WHAT YOU ARE ASKED TO DO:
Every single line below has to be printed once more, exactly.

↓

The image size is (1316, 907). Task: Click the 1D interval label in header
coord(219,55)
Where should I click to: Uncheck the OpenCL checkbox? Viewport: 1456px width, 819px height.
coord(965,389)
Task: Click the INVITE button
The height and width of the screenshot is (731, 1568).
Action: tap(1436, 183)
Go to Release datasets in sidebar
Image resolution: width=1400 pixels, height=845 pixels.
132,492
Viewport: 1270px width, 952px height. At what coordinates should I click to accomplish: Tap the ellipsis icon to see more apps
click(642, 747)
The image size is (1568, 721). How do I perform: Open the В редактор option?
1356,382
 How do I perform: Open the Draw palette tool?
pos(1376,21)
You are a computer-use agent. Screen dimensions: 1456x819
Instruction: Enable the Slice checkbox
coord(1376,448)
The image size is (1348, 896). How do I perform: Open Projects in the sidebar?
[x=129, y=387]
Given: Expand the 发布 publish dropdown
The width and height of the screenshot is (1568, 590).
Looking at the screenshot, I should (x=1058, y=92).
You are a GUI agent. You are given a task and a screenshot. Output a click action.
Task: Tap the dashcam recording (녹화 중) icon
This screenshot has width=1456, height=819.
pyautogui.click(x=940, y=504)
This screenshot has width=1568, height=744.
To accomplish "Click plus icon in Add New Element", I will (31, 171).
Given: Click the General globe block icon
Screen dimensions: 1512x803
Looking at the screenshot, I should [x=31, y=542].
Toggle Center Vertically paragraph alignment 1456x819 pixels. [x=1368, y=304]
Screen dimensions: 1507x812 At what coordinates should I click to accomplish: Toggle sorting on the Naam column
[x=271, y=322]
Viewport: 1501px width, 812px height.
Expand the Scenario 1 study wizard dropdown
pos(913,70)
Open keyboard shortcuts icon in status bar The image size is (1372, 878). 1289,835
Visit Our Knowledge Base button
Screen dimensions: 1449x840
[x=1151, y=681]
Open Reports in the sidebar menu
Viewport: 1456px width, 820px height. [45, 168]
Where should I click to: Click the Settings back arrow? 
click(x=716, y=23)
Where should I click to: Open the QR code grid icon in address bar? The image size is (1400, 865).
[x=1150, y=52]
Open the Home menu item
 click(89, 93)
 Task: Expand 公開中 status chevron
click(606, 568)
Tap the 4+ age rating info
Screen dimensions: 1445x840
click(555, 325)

↑

ANSWER BOX:
The image size is (1316, 907). Task: Click the 1D interval label in header
coord(219,55)
Where should I click to: Uncheck the OpenCL checkbox? Viewport: 1456px width, 819px height.
coord(965,389)
Task: Click the INVITE button
The height and width of the screenshot is (731, 1568).
Action: tap(1436, 183)
Go to Release datasets in sidebar
Image resolution: width=1400 pixels, height=845 pixels.
132,492
Viewport: 1270px width, 952px height. At what coordinates should I click to accomplish: Tap the ellipsis icon to see more apps
click(642, 747)
The image size is (1568, 721). How do I perform: Open the В редактор option?
1356,382
 How do I perform: Open the Draw palette tool?
pos(1376,21)
You are a computer-use agent. Screen dimensions: 1456x819
Instruction: Enable the Slice checkbox
coord(1376,448)
The image size is (1348, 896). How do I perform: Open Projects in the sidebar?
[x=129, y=387]
Given: Expand the 发布 publish dropdown
The width and height of the screenshot is (1568, 590).
Looking at the screenshot, I should (x=1058, y=92).
You are a GUI agent. You are given a task and a screenshot. Output a click action.
Task: Tap the dashcam recording (녹화 중) icon
This screenshot has width=1456, height=819.
pyautogui.click(x=940, y=504)
This screenshot has width=1568, height=744.
To accomplish "Click plus icon in Add New Element", I will (31, 171).
Given: Click the General globe block icon
Screen dimensions: 1512x803
Looking at the screenshot, I should [x=31, y=542].
Toggle Center Vertically paragraph alignment 1456x819 pixels. [x=1368, y=304]
Screen dimensions: 1507x812 At what coordinates should I click to accomplish: Toggle sorting on the Naam column
[x=271, y=322]
Viewport: 1501px width, 812px height.
Expand the Scenario 1 study wizard dropdown
pos(913,70)
Open keyboard shortcuts icon in status bar The image size is (1372, 878). 1289,835
Visit Our Knowledge Base button
Screen dimensions: 1449x840
[x=1151, y=681]
Open Reports in the sidebar menu
Viewport: 1456px width, 820px height. [45, 168]
Where should I click to: Click the Settings back arrow? 
click(x=716, y=23)
Where should I click to: Open the QR code grid icon in address bar? The image size is (1400, 865).
[x=1150, y=52]
Open the Home menu item
 click(89, 93)
 Task: Expand 公開中 status chevron
click(606, 568)
Tap the 4+ age rating info
Screen dimensions: 1445x840
click(555, 325)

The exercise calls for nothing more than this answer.